2024 AIChE Annual Meeting
(735ad) Deciphering the Sequence-Dependent Relations between Single-Chain Protein Conformations and Their Condensed Phase Material Properties
The regular physiological functioning of many biomolecular condensates depends on their structure, dynamics, and rheology, imparted primarily by intrinsically disordered proteins (IDPs). Despite the significant effort dedicated to understanding how the sequence of IDPs drives their phase separation to form condensates, little is known about the sequence determinants of their single-chain dynamics and condensate material properties. In this work, we computationally uncover these relations for charged model and naturally occurring IDPs, prevalent in biocondensates. Specifically, we investigate how the arrangement of charged residues within these sequences influences their single-chain properties and condensate biophysical properties. At the single-chain level,1, 2 we find that the chain-level dynamics correlate with changes in conformation with increasing charge segregation. Importantly, the chain-level and segmental dynamics conform to simple homopolymer models only for uniformly charge-patterned sequences of the model and natural proteins. Within the condensates,3 we find diffusion, viscosity, and interfacial tension to change significantly with increasing charge segregation, but the changes are surprisingly similar between the model and natural proteins, despite their very different sequence compositions. Our simulations using implicit and explicit solvent models, reveal that molecular contacts within the condensates are highly similar to those within a single chain for all sequences. Remarkably, the condensate material properties of charged disordered proteins are strongly correlated with their dense phase contact dynamics and single-chain structural properties. Two important conclusions emerge from our work: (1) the need for caution in inferring IDP properties in dilute conditions using homopolymer scaling laws as is often done experimentally and (2) the potential utility of single-chain protein simulations in rapidly exploring varied protein sequences, thus expediting the design and prototyping of biopolymers with desired material properties in future.
References
(1) Sundaravadivelu Devarajan, D.; Rekhi, S.; Nikoubashman, A.; Kim, Y. C.; Howard, M. P.; Mittal, J. Effect of Charge Distribution on the Dynamics of Polyampholytic Disordered Proteins. Macromolecules 2022, 55 (20), 8987-8997.

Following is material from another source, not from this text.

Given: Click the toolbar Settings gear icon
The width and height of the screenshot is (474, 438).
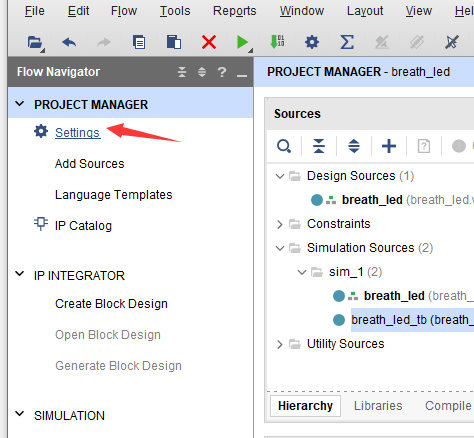Looking at the screenshot, I should [312, 42].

(2) Wang, J.; Sundaravadivelu Devarajan, D.; Kim, Y. C.; Nikoubashman, A.; Mittal, J. Sequence-Dependent Conformational Transitions of Disordered Proteins During Condensation. bioRxiv 2024, DOI: 10.1101/2024.01.11.575294.
(3) Sundaravadivelu Devarajan, D.; Wang, J.; Szała-Mendyk, B.; Rekhi, S.; Nikoubashman, A.; Kim, Y. C.; Mittal, J. Sequence-dependent material properties of biomolecular condensates and their relation to dilute phase conformations. Nature Communications 2024, 15 (1), 1912.